Screenwriting duties here fall to Etan Cohen, of King of the Hill, Beavis and Butthead, and Idiocracy fame, and thankfully, the man has a decent science fiction head on him. The story hasn't exactly been wrestled away from Shakespeare, but it's actually surprisingly nuanced, bringing in a time-travelling element that doesn't suffer from the usual schizophrenic flitting between fixed and fluid interpretations of time travel - sticking with the Back to the Future 'timelines' execution rather doggedly.

The story goes that a villain known as Boris the Animal ("It's just Boris!", he rages) escapes incarceration on a prison on the Moon, with only one thing on his mind - killing the man who relinquished him of his arm, Agent K. Only he also plans to get his appendage back as well, and thus hatches a plot to travel back in time to the day that he lost it, then kill K before the de-limbing commences. Thankfully, Agent J cottons on early, and chases Boris back in time, only to discover that there are a fair few discrepancies in procedure between MiB in the present, and that in the 1960s.

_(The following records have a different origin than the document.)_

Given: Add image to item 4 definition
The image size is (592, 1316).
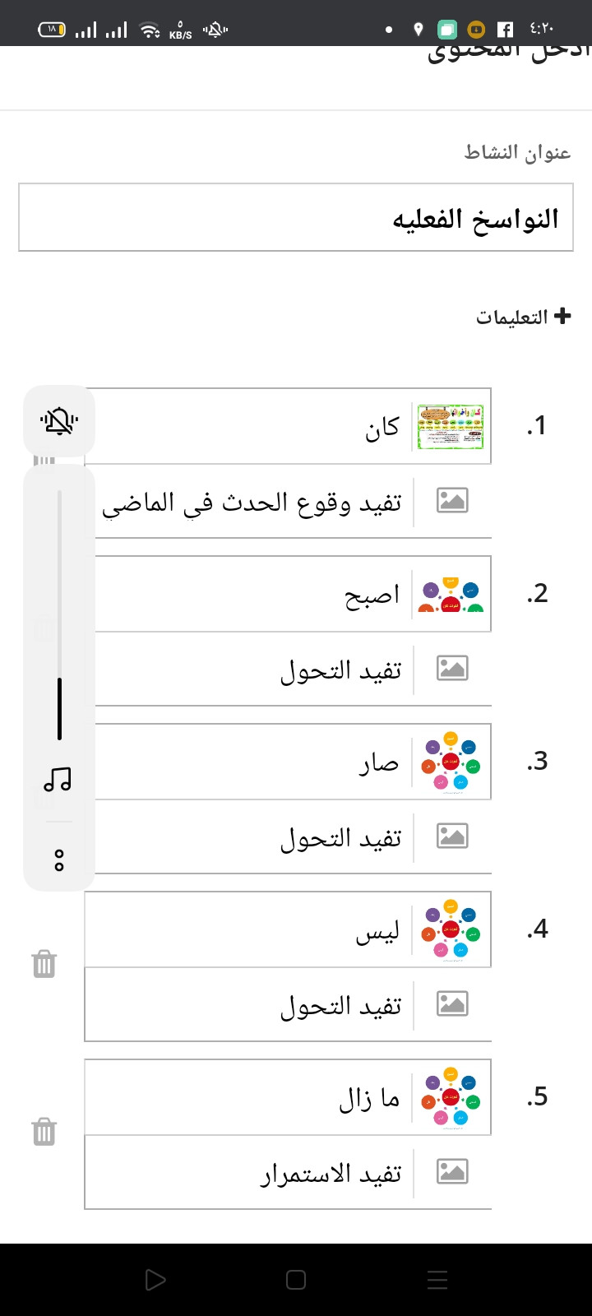Looking at the screenshot, I should click(x=452, y=1003).
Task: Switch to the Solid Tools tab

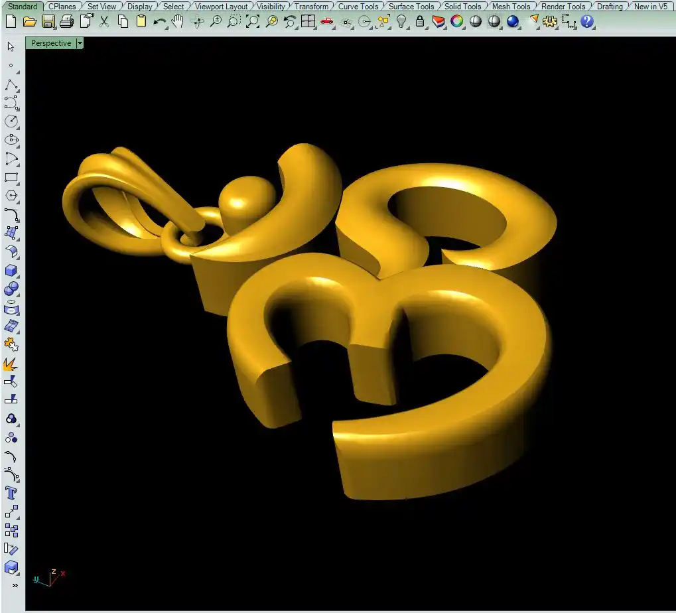Action: coord(462,6)
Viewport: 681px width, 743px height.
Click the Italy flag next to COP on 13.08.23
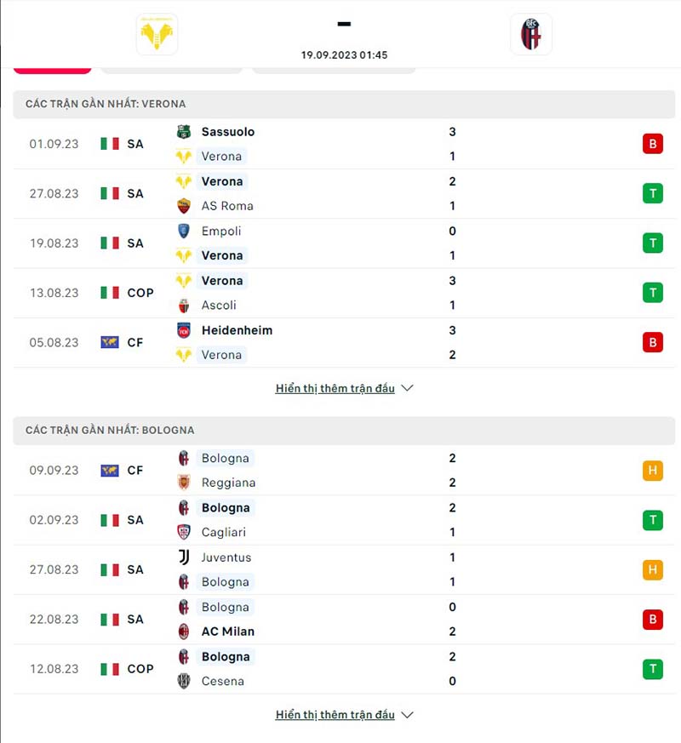tap(109, 292)
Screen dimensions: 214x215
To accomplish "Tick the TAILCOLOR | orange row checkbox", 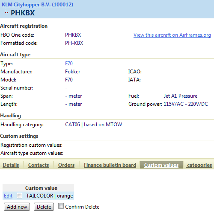I will coord(19,195).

Unfortunately, whilst Jemaine Clement does an admirable job making Boris really quite deliciously unpleasant, there's little else to distinguish the character from any number of other villains-of-the-week that we've seen in science fiction of late, and ultimately, this makes the story a little bit flat, especially given its labyrinthine nature, and the fact that the script was unfinished at time of filming.

The real joys of the movie are to be found in three places - first, the interaction between J and K. Initially it's between the ever-reliable Will Smith and Tommy Lee Jones combination - all whip-crack jibes and surly grunts respectively, they're picking up from being the only thing that made the second film bearable, and their pairing doesn't disappoint this time either.

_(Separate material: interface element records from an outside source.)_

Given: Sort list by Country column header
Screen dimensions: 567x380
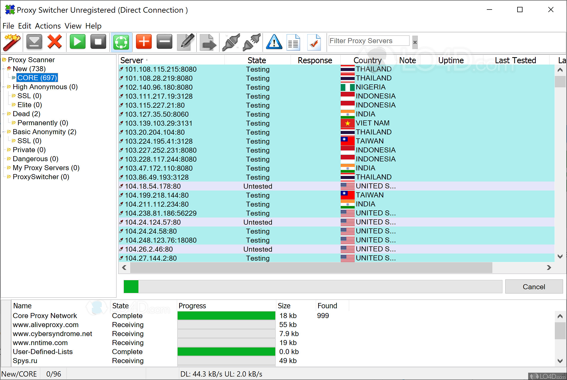Looking at the screenshot, I should click(367, 60).
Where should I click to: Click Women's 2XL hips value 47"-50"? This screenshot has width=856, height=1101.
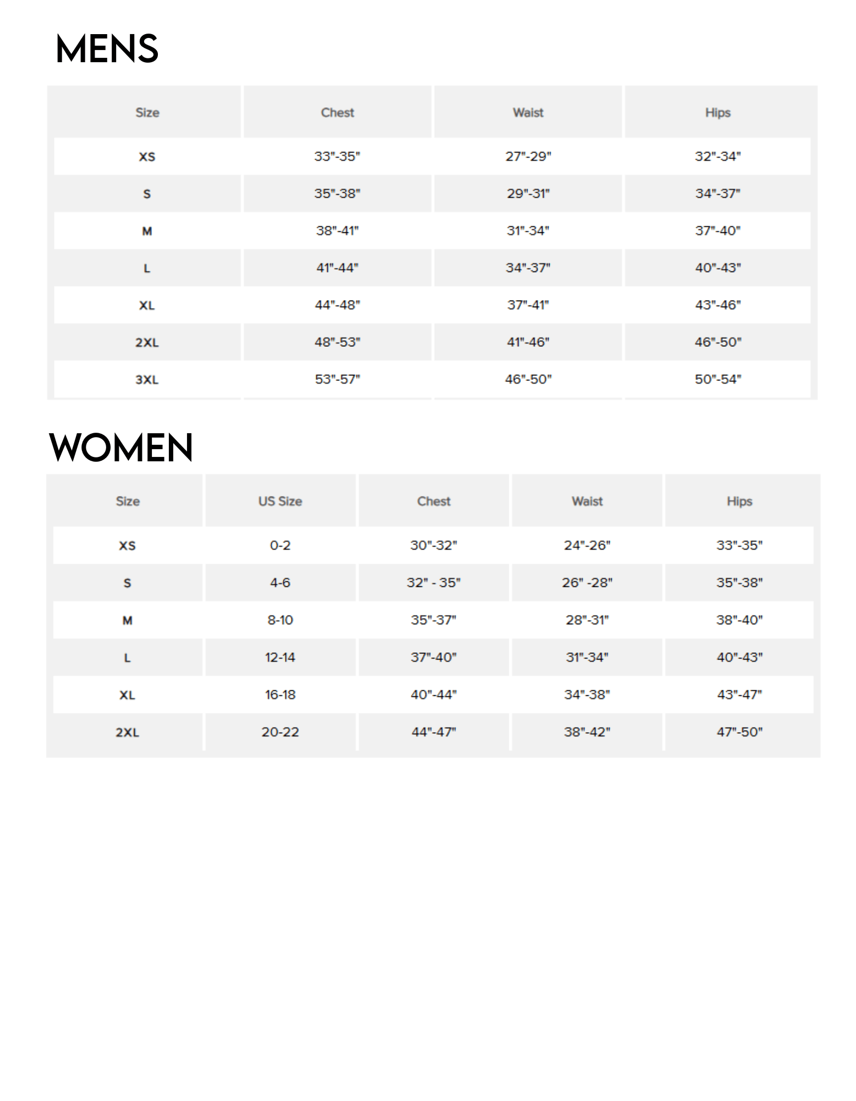point(739,732)
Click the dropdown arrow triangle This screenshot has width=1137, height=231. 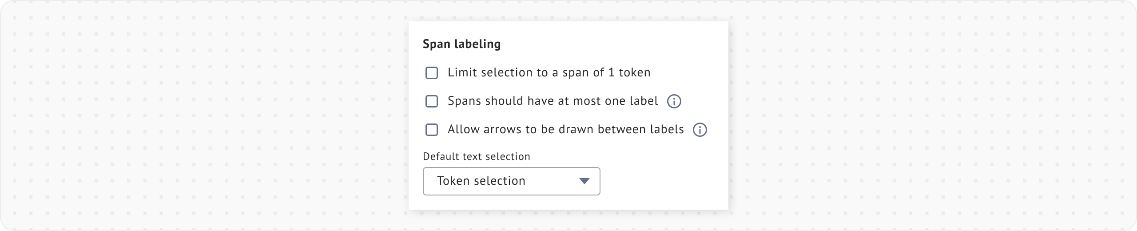pyautogui.click(x=584, y=181)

But shortly after it starts, Jones hands the reigns to Josh Brolin, who proceeds to do a rather uncanny impression/interpretation of the character in his late twenties - after an accent and nose change, of course. Brolin does a great job here, and manages to devolve the character quite magnificently to his 'free-wheeling' late twenties.

Next, and as mentioned, are Sonnenfield's visuals. Without 3D getting in the way - and some prefunctory objects-coming-at-you moments aside - the visuals are sharp, and have that curious, cock-eyebrowed sensibility that Sonnenfield perfected with the first iteration of the franchise. Sonnenfield also manages to keep the tone light and the pace rapid, creating a movie that once again never outstays its welcome.

The final joy is an entirely new character known as Griffin. Played with wide-eyed wonderment by Michael Stuhlbarg - of Boardwalk Empire fame - the character is an alien being who can see all possible realities, before, after and as they happen. A genuinely intriguing creation, the only shame is that there's not more of him - but he provides the MacGuffin to drive the story forward, and a few of the movie's funnier moments.

There're also other good things - Emma Thompson provides her dulcet tones and impeccable comic timing to O, Rip Torn/Zed's replacement, and there's a rather fun cameo from Bill Hader, as a version of Andy Warhol that's not quite all he seems.

Ultimately, this isn't quite as good as the first one, if only because the novelty has worn off somewhat. But if we ignore the second film and take Men in Black as a duology of 1 and 3, it actually works suprisingly well, and rounds itself off quite nicely, in the only way that a time travel narrative really can. The dialogue is sharp, the majority of the characters memorable, and even if the story is ultimately a little flat, it's brought back that little thing known as 'fun', and that goes rather a long way. Better than expected, then, and certainly worth a look.